El 26 de junio de 2026 el calendario litúrgico recuerda a san Pelayo de Córdoba, un joven gallego que a los trece años rechazó renunciar a su fe cristiana pese a las amenazas del califa Abd al-Rahmán III. Nacido en Tuy, quedó como rehén en Córdoba tras la captura de su tío, el obispo Hermogio, y su martirio ocurrió el 26 de junio de 925.
Resistencia ante el poder
La firmeza de Pelayo en defender tanto su creencia como su integridad personal lo convirtió en símbolo de coherencia moral en la España medieval. Las crónicas destacan que su negativa no respondió a impulsos momentáneos, sino a una convicción formada en un contexto de tensión religiosa y política entre reinos cristianos y el poder omeya. Esta postura, adoptada por un adolescente, amplificó el impacto de su ejemplo entre las comunidades que buscaban referentes de resistencia pacífica.

El traslado de sus reliquias al reino de León en el siglo X consolidó su culto en Galicia, Asturias y León.
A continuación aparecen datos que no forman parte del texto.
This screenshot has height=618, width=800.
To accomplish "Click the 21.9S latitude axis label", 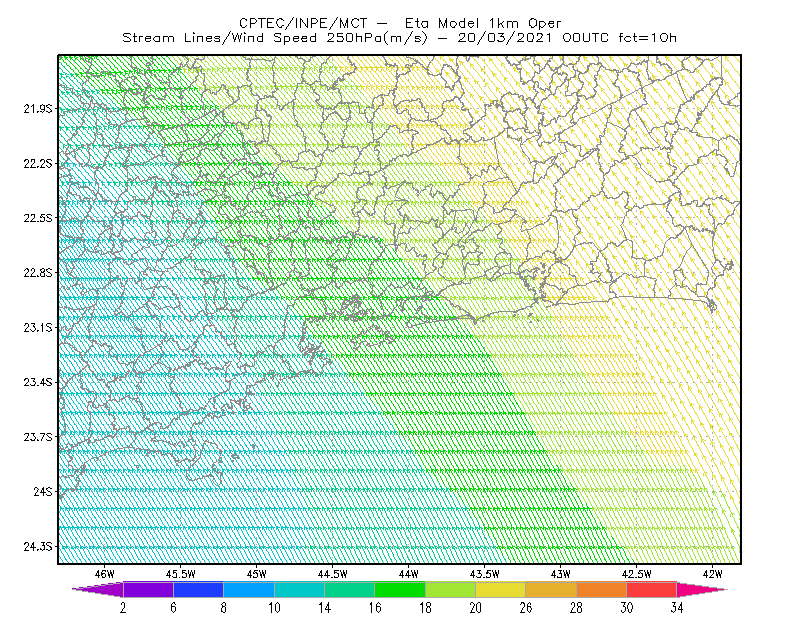I will (x=37, y=109).
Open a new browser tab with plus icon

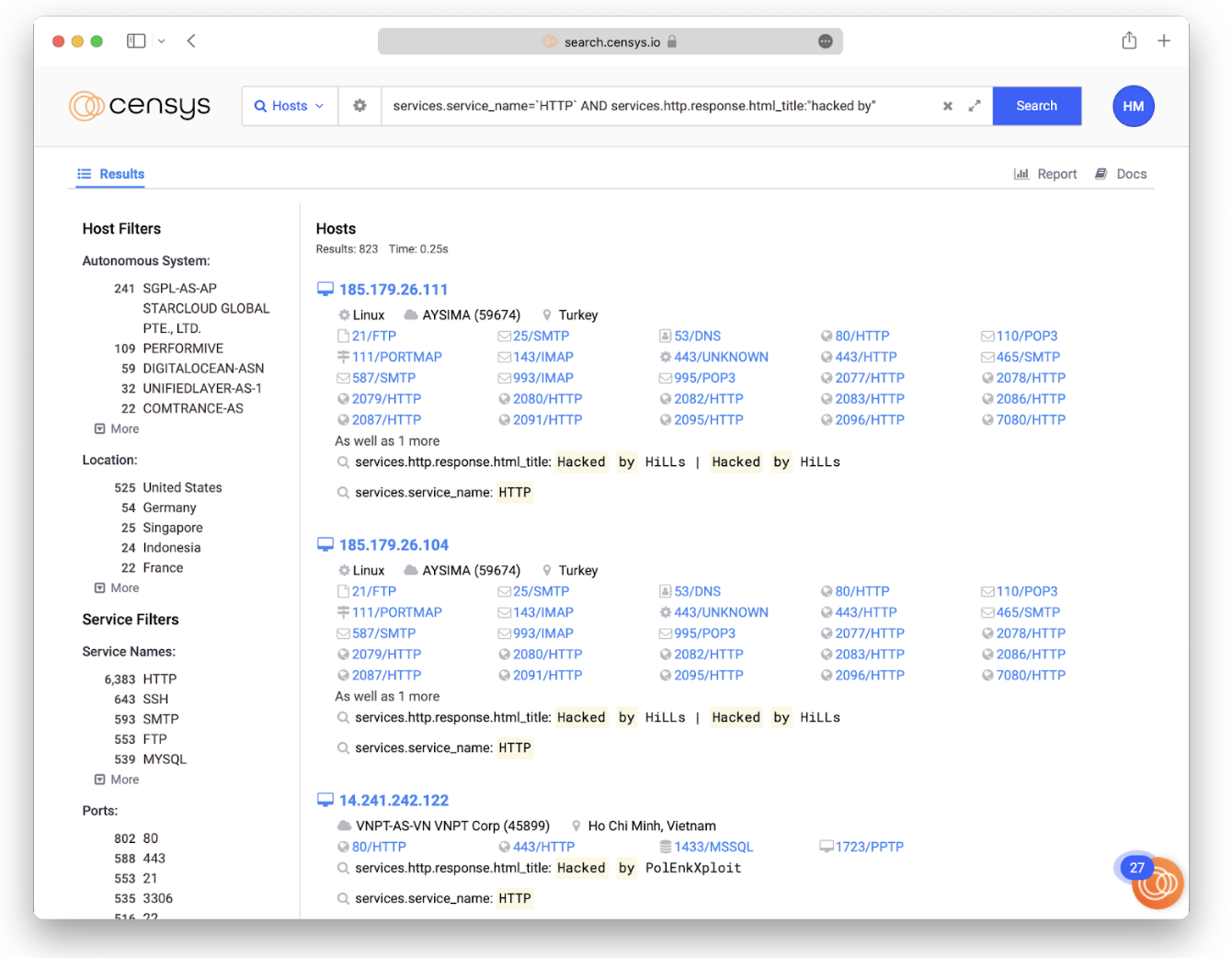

Esta dispersión geográfica demuestra cómo un acto individual de fidelidad pudo generar una devoción regional duradera, transformando un episodio local en referencia colectiva para la identidad cristiana del norte peninsular.
Otros santos del día
Junto a san Pelayo se conmemora a san Salvio y compañero (siglo VIII), san Vigilio de Trento (siglo V), el beato Raimundo Petiniaud de Jourgnac (siglo XVIII), el beato Vladimiro Pryjma (siglo XX) y san Antelmo de Belley (siglo XII), entre otros. Cada figura aporta matices distintos: algunos representan el martirio en contextos de persecución, otros la labor pastoral en épocas de reorganización eclesial.
La persistencia del recuerdo de san Pelayo, más de mil años después, muestra que las narrativas de integridad personal frente a la presión institucional siguen encontrando eco en la memoria colectiva. Su historia no solo ilustra un momento concreto del siglo X, sino que sigue sirviendo como lente para examinar cómo las convicciones individuales pueden influir en procesos históricos más amplios de transmisión de valores.